According to the council, however, the government has also acted with ambiguity over how the authority should be supplying and funding food for the "shielded".

In a letter to the local government secretary, leader of the Labour-run council Ian Ward said the situation was compounding an existing financial headache.

A £38.7m slice of central cash to help the authority meet wider social challenges during the pandemic has already been spent twice over, the letter states.

elderly woman
The row is over supplies for the "shielded vulnerable" - people whose pre-existing health conditions would severely compromise their ability to fight coronavirus.

The "shielded vulnerable" - about 900,000 people across the UK - are those with pre-existing health conditions, including transplant recipients and patients with certain types of cancer.
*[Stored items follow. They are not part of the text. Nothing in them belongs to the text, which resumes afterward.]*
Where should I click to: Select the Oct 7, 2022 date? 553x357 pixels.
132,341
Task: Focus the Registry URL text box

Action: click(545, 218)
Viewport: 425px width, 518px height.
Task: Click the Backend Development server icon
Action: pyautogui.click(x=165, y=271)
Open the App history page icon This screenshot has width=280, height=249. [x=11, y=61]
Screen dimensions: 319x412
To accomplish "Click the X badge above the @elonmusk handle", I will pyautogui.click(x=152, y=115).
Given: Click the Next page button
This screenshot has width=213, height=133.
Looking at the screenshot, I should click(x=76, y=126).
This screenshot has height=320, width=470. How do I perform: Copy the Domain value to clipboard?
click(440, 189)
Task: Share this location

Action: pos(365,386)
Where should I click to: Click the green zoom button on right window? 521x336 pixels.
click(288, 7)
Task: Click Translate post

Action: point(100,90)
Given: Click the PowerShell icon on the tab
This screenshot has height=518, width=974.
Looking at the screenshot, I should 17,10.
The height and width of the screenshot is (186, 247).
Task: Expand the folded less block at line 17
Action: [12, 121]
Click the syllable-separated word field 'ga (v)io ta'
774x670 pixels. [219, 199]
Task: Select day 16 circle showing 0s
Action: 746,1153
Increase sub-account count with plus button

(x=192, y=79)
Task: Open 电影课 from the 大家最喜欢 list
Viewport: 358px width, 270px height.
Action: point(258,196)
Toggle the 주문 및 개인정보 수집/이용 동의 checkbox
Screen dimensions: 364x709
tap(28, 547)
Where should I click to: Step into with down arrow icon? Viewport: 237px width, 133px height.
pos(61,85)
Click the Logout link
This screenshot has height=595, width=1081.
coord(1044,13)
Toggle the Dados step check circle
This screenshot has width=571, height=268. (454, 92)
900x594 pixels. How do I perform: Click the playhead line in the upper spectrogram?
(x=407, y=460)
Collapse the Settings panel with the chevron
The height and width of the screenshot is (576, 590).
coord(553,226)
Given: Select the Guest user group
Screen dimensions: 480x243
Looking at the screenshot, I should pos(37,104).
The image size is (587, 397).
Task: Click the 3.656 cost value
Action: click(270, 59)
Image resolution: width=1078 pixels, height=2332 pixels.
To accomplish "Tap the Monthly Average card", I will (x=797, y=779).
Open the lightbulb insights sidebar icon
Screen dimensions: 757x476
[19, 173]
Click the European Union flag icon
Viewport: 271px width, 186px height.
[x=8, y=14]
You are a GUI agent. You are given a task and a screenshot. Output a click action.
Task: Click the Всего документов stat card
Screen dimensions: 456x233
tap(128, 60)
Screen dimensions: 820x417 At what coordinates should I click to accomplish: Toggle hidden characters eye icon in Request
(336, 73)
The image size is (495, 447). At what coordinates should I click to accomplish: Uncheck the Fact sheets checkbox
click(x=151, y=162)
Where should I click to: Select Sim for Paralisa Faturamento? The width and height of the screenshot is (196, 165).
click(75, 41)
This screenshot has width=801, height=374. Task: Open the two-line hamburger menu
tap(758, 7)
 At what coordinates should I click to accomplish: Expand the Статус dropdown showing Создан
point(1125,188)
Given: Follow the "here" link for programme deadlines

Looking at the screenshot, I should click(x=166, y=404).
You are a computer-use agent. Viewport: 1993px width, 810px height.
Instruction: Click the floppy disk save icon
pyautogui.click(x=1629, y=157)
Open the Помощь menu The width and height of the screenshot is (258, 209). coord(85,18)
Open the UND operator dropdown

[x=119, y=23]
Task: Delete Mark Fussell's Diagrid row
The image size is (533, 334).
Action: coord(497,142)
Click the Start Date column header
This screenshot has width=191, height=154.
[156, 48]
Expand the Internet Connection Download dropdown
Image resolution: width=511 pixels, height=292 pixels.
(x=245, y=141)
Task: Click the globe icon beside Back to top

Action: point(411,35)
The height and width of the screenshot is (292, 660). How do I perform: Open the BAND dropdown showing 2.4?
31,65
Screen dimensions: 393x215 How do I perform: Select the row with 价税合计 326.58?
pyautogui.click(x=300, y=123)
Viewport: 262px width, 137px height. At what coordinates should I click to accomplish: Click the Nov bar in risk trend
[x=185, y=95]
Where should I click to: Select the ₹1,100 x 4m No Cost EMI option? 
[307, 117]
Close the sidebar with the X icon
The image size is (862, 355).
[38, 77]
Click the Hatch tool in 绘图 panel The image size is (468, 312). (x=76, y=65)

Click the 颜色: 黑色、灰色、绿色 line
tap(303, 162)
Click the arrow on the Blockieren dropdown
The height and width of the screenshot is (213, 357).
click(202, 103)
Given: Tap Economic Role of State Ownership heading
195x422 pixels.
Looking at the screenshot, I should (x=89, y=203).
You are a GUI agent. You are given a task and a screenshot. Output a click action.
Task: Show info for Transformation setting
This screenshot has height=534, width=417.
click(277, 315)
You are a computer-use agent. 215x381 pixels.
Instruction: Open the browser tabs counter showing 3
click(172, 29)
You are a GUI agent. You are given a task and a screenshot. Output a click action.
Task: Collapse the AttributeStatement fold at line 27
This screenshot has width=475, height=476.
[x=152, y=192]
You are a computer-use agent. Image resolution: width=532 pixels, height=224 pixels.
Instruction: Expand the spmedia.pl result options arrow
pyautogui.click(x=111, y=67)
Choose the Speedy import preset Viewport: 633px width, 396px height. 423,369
They are deemed to be at particular risk from Covid-19, and guidance for them is stiffer accordingly.

Under national plans, the government is to organise the supply of food parcels directly to their door.

But before full roll-out in Birmingham, the council had been preparing a strategy to cover the interim period, which was based, Mr Ward said, on government guidance.

It was there, he said, that contradictions had arisen which meant "lives are being put at risk".

According to the correspondence, food had been due from the government on 28 March, with the council putting in place infrastructure for onward delivery, anticipating this "drop-off would be the first of a number of waves of supplies to be made by government".

But Mr Ward said not only did the drop happen six days later, it came with news this would be the only time food would be sent to the council for passing on to the "shielded".

Food parcel
A food parcel issued in a different part of the country as part of another coronavirus scheme. Birmingham's council leader is annoyed there haven't been more deliveries in the city

Mr Ward said "a total lack of clarity" from the government "makes it impossible for us to plan effectively, at a time when our resources are already stretched in dealing with the emergency".

He is seeking guidance about how long the interim period will last and how the council will fund food distribution for the "shielded" in the meantime, on top of other social care commitments.

A government spokesperson said: "The government has acted urgently to tackle this public health crisis.

"We're working with the groceries industry, local government, local resilience and emergency partners to ensure essential items are delivered directly to the homes of extremely medically vulnerable people, at the highest risk from coronavirus."

Mr Ward says an exacerbating factor is not knowing how many "shielded" people there are in Birmingham. He has demanded a finalised list.

He has, however, received from acute NHS providers details of more than 3,600 people, along with two other lists with "several thousand names".